今回公開されたサービスイメージ仮案では、NHKのインターネットサービスにおける契約対象有無の考え方が示された。

まず放送法では、NHKの必須業務全てに対して誤受信防止措置を講じるよう規定されており、「『特定必要的配信』の受信を開始しようとする者に対して通信端末機器の操作を求める措置その他の特定必要的配信の受信を目的としない者が誤ってその受信を開始することを防止するための措置を講じなければならない」と記されているという。

そこでNHKではネットサービス利用の前段において、受信契約が必要になる旨の案内を表示。さらに、掲示内容の同意を表すボタン操作(クリック)を行なうことで“契約対象”とする仕組みとした。クリックの取り消しはできない。

NHK番組関連情報配信業務規程参考説明資料より
サービスイメージは業務規程の内容に従いサービスを提供する場合の現時点での想定であり、2025年10月の時点で実際に提供するサービスとは異なる

ボタン操作を行なうと、サービス内のNHKコンテンツが閲覧できるようになる。

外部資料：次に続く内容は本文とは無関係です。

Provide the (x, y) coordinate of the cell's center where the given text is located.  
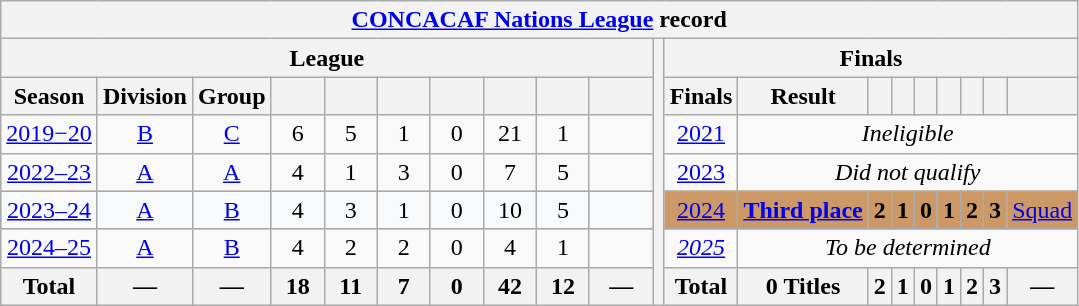
18 (298, 286)
Group (232, 96)
6 (298, 134)
2025 (701, 248)
11 (350, 286)
21 (510, 134)
Season (50, 96)
2021 (701, 134)
C (232, 134)
42 (510, 286)
2022–23 (50, 172)
Ineligible (908, 134)
2019−20 (50, 134)
Did not qualify (908, 172)
2024 (701, 210)
Result (803, 96)
12 (562, 286)
10 (510, 210)
League (327, 58)
CONCACAF Nations League record (540, 20)
2023–24 (50, 210)
To be determined (908, 248)
Third place (803, 210)
Division (144, 96)
Squad (1042, 210)
0 Titles (803, 286)
2023 (701, 172)
2024–25 (50, 248)
Extract the [x, y] coordinate from the center of the cell holding the provided text.  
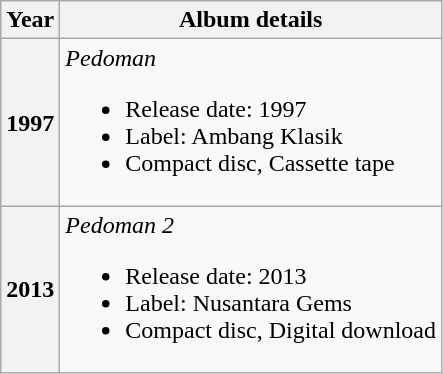
2013 [30, 290]
Album details [251, 20]
Pedoman 2Release date: 2013Label: Nusantara GemsCompact disc, Digital download [251, 290]
Year [30, 20]
1997 [30, 122]
PedomanRelease date: 1997Label: Ambang KlasikCompact disc, Cassette tape [251, 122]
Search for the cell housing the specified text and yield its (X, Y) center coordinate. 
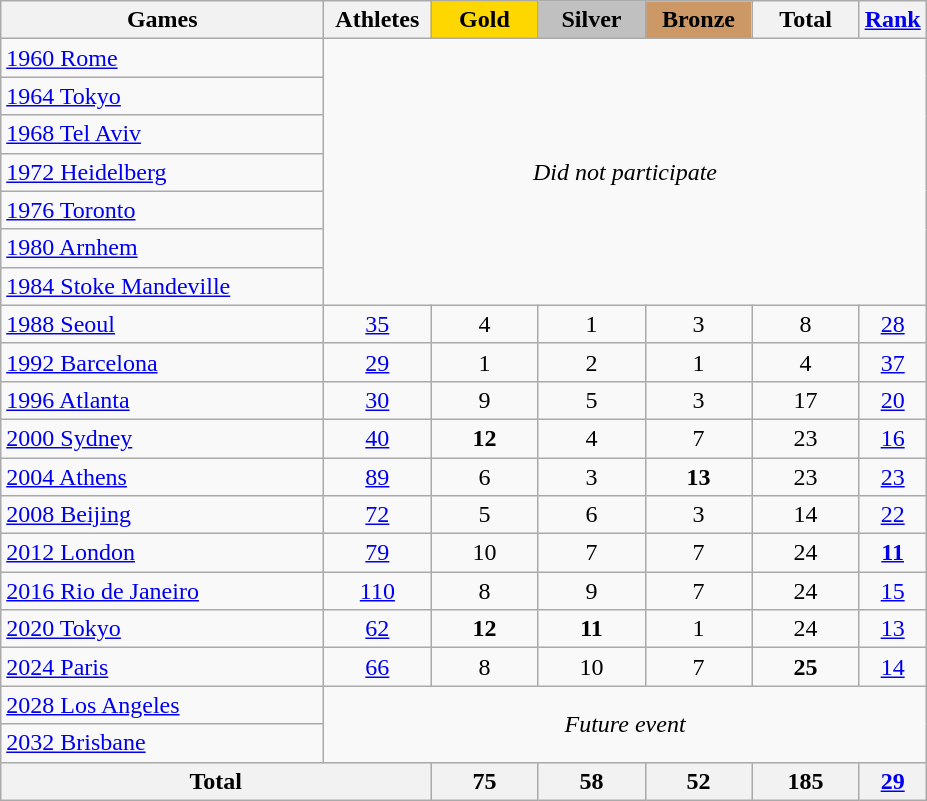
2008 Beijing (162, 515)
2000 Sydney (162, 438)
Future event (625, 724)
89 (378, 477)
Did not participate (625, 172)
75 (484, 781)
37 (892, 362)
17 (806, 400)
1964 Tokyo (162, 96)
58 (592, 781)
2004 Athens (162, 477)
Silver (592, 20)
Bronze (698, 20)
25 (806, 667)
62 (378, 629)
40 (378, 438)
1988 Seoul (162, 324)
1980 Arnhem (162, 248)
1984 Stoke Mandeville (162, 286)
110 (378, 591)
79 (378, 553)
16 (892, 438)
72 (378, 515)
2028 Los Angeles (162, 705)
Gold (484, 20)
185 (806, 781)
1976 Toronto (162, 210)
20 (892, 400)
1968 Tel Aviv (162, 134)
2024 Paris (162, 667)
66 (378, 667)
2032 Brisbane (162, 743)
1996 Atlanta (162, 400)
22 (892, 515)
15 (892, 591)
28 (892, 324)
2 (592, 362)
35 (378, 324)
2012 London (162, 553)
2016 Rio de Janeiro (162, 591)
2020 Tokyo (162, 629)
Rank (892, 20)
Games (162, 20)
Athletes (378, 20)
1972 Heidelberg (162, 172)
30 (378, 400)
52 (698, 781)
1960 Rome (162, 58)
1992 Barcelona (162, 362)
Pinpoint the cell where the given text exists, returning its [x, y] midpoint coordinate. 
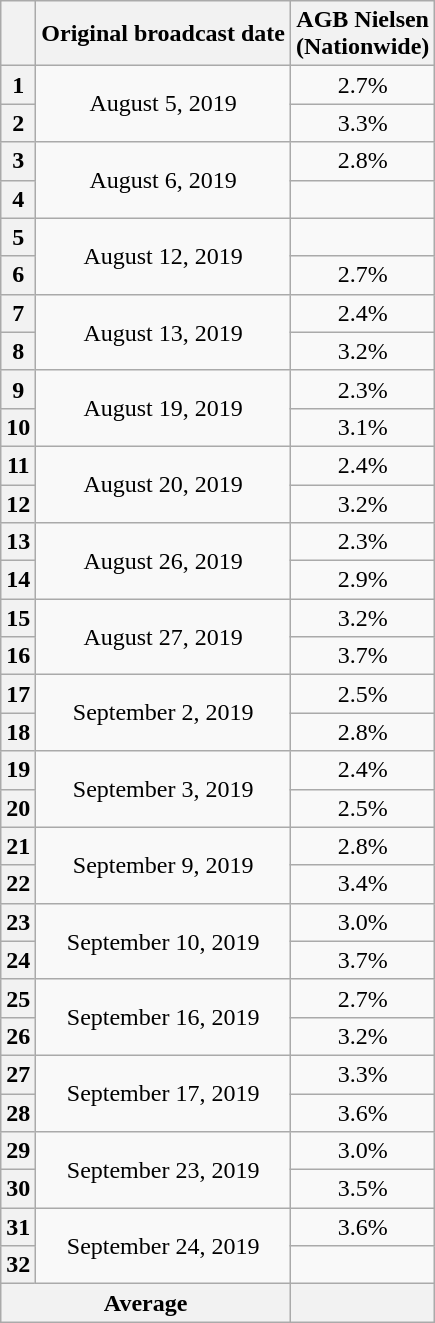
8 [18, 351]
19 [18, 770]
17 [18, 694]
25 [18, 998]
Original broadcast date [164, 34]
August 26, 2019 [164, 561]
September 17, 2019 [164, 1093]
Average [146, 1303]
15 [18, 618]
22 [18, 884]
August 20, 2019 [164, 484]
AGB Nielsen(Nationwide) [362, 34]
August 13, 2019 [164, 332]
August 6, 2019 [164, 180]
7 [18, 313]
6 [18, 275]
10 [18, 427]
26 [18, 1036]
31 [18, 1227]
16 [18, 656]
11 [18, 465]
20 [18, 808]
12 [18, 503]
2 [18, 123]
13 [18, 542]
14 [18, 580]
21 [18, 846]
September 24, 2019 [164, 1246]
September 10, 2019 [164, 941]
18 [18, 732]
September 3, 2019 [164, 789]
September 16, 2019 [164, 1017]
3.1% [362, 427]
23 [18, 922]
September 9, 2019 [164, 865]
27 [18, 1074]
4 [18, 199]
3.4% [362, 884]
30 [18, 1189]
2.9% [362, 580]
3.5% [362, 1189]
32 [18, 1265]
24 [18, 960]
29 [18, 1151]
August 12, 2019 [164, 256]
August 27, 2019 [164, 637]
5 [18, 237]
1 [18, 85]
28 [18, 1113]
August 19, 2019 [164, 408]
August 5, 2019 [164, 104]
September 23, 2019 [164, 1170]
9 [18, 389]
September 2, 2019 [164, 713]
3 [18, 161]
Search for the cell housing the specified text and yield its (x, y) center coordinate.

アカウント登録(会員登録)や契約確認は、視聴開始後に行なう必要があるが、一定期間を経ても必要なアクションがない場合には、コンテンツをマスクする形で登録や契約勧奨メッセージなどを表示させてタダ乗りを抑止する。

NHKは、「受信料制度を棄損することがないよう、サブスクリプションサービスにもフリーライドにもならない方式が大前提」と説明。

有料の動画配信サービスのような仕組み(名前やメールアドレス、クレジットカードなどの情報を入力して初めてサービス開始)でもなく、いつまでも無料で視聴できてしまうような仕組みでもない、放送と同等の適切なバランスを考慮したうえでの方式を採り入れたいとする。

今後も検討が必要な事項としては、登録や契約勧奨メッセージの表示形式や方法、表示頻度など。いつまでも必要なアクションが確認できない場合の対応等も現在検討しているものの、放送の契約と同じく、ネット受信料に対しても「割増金の考え方は変わらない」とのこと。

NHK番組関連情報配信業務規程参考説明資料より
サービスイメージは業務規程の内容に従いサービスを提供する場合の現時点での想定であり、2025年10月の時点で実際に提供するサービスとは異なる

解約の具体的な方法についても検討中とのことだったが、「利用者の通信端末が“誤受信防止措置を押す前に戻した状態”をどのように証明・確認するかは、今後の検討課題」とコメント。「(インターネットサービスは)いまある受信料制度をネットにも伸ばしたものであり、そもそもパッと入ったり止めたりという話は受信料制度ではないが、より良い形を進めていきたいと思っている」と話した。